SAN JOSE, Calif. -- Following recent warning shots from Intel Corp., Sematech on Friday (June 26) sounded the alarm bells--again. The chip-making consortium warned that there is still a major funding shortfall and a lack of mask inspection gear to enable extreme ultraviolet (EUV) lithography.
As a result, Sematech plans to set up a new consortium that would fund and propel the development of EUV mask inspection gear. In the interim, Sematech hopes to devise ''bridge tools'' in EUV mask inspection, but there are still some serious challenges in the arena.
So far, not one fab tool vendor has ''committed'' its resources for the development of select but critical EUV mask inspection gear, said Bryan Rice, program manager for EUV at Sematech (Albany, N.Y.). The fab tool industry is ''reluctant to support the technology,'' Rice said during a presentation.
The mask gear, along with the EUV scanners themselves, are part of an effort to enable an ''EUV pilot line'' by 2011, according to Sematech. Intel, Samsung, Toshiba and others are pushing hard to put EUV into production, but that target date could be unrealistic.
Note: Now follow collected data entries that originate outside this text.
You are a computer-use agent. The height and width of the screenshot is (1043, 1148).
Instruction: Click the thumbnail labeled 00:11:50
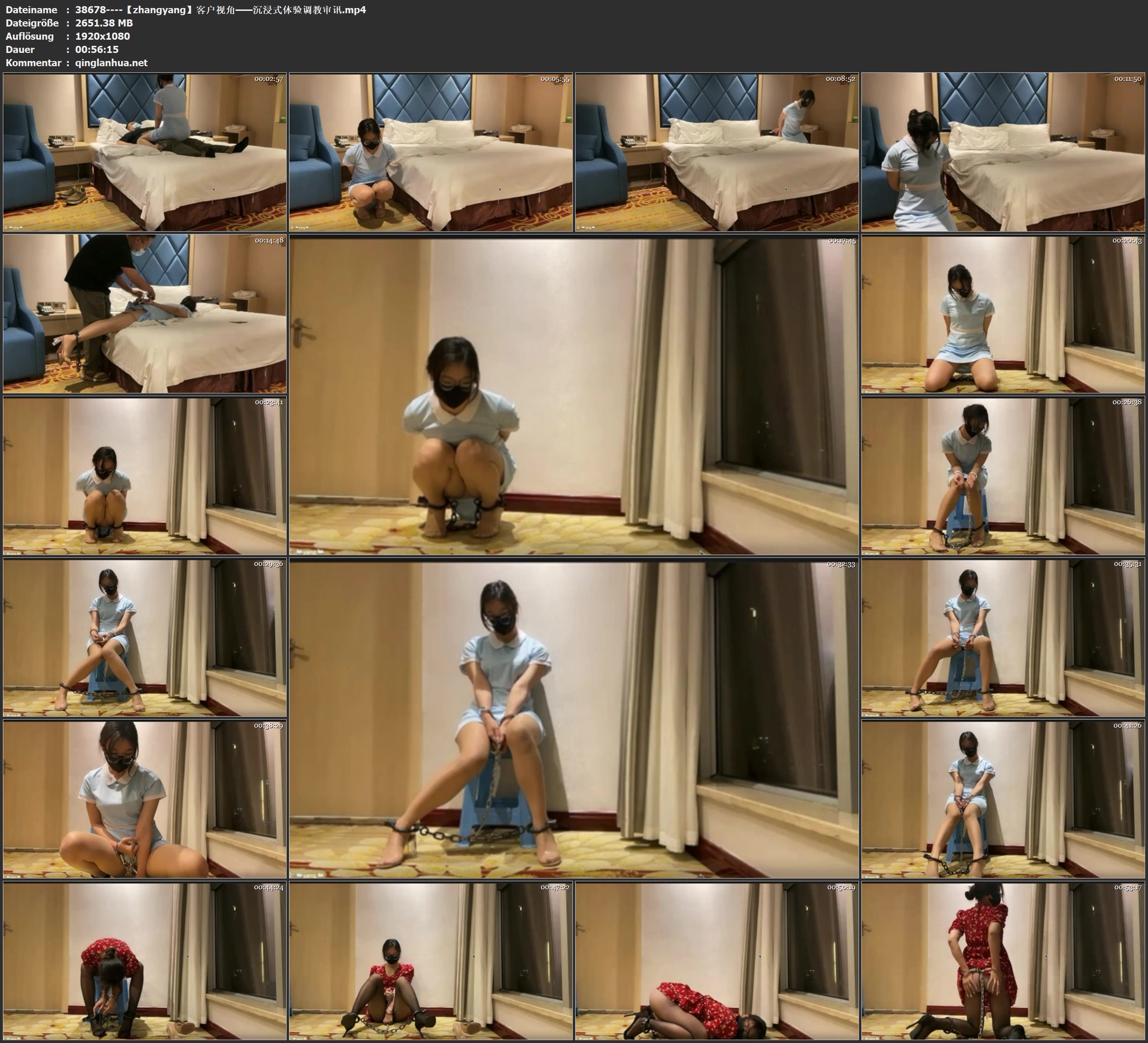[x=1003, y=152]
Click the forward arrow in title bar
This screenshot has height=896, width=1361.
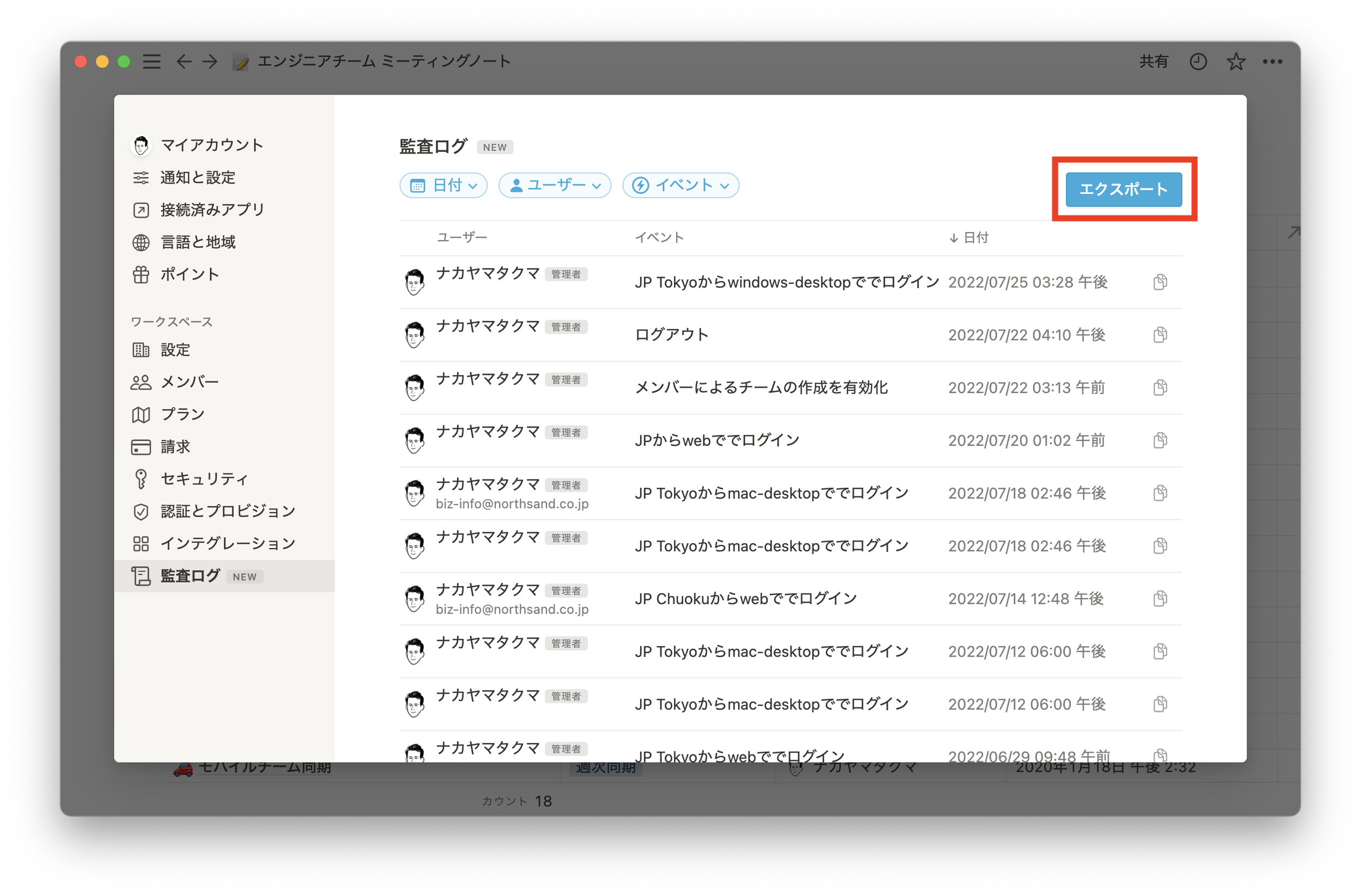tap(210, 61)
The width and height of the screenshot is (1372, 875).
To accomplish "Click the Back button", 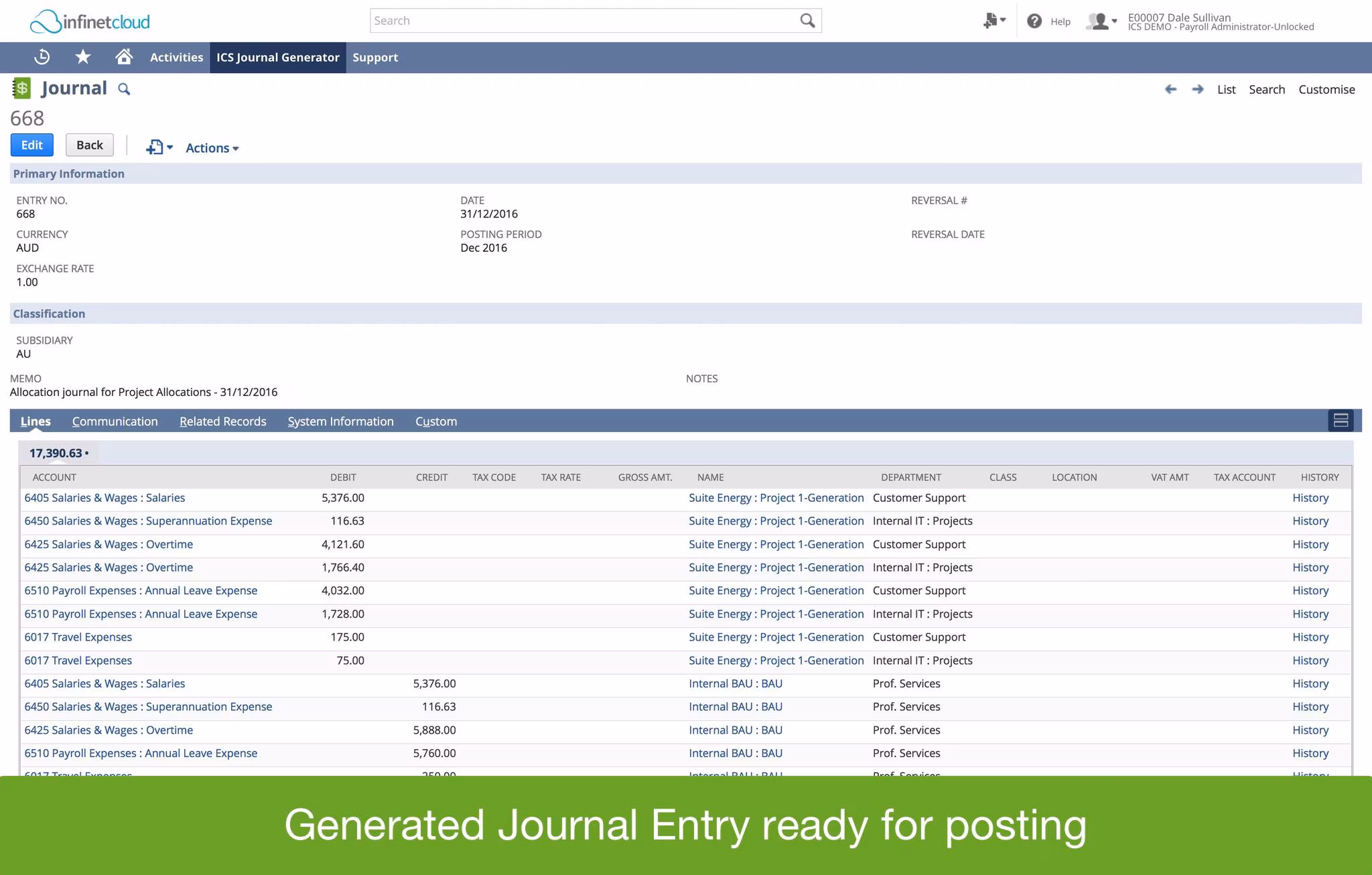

As reported, ASML Holding NV and Nikon Corp. are separately developing EUV scanners. The two bitter rivals are rushing to develop ''pre-production'' EUV tools by the first part of 2010 or earlier.
But a lack of mask inspection gear for EUV lithography threatens the future viability of EUV in the market, warned a top technologist at Intel Corp. earlier this year.
To enable EUV in mass production fabs, IC makers must get their hands on defect-free photomasks. Today's EUV masks have 1 defect per cm2 at 18-nm. The ultimate goal is to devise EUV masks with 0.003 defects per cm2 at 18-nm.
In other words, there is a ''25X gap'' in terms of enabling defect-free masks for EUV pilot production and a ''100X gap'' for EUV fab production, Rice said.
The other trouble is that the industry is far behind in the development and funding of EUV-based inspection tools, mask blank inspection gear and fab reticle machines, Intel warned.
In terms of R&D, EUV inspection gear is projected to cost $150 million, blank inspection gear is about $50 million and fab reticle machines is $10 million, the chip giant warned.
Intel is pushing other chip makers and consortiums like Sematech to drive tool development. Right now, tool makers face a major downturn and R&D dollars remain scarce.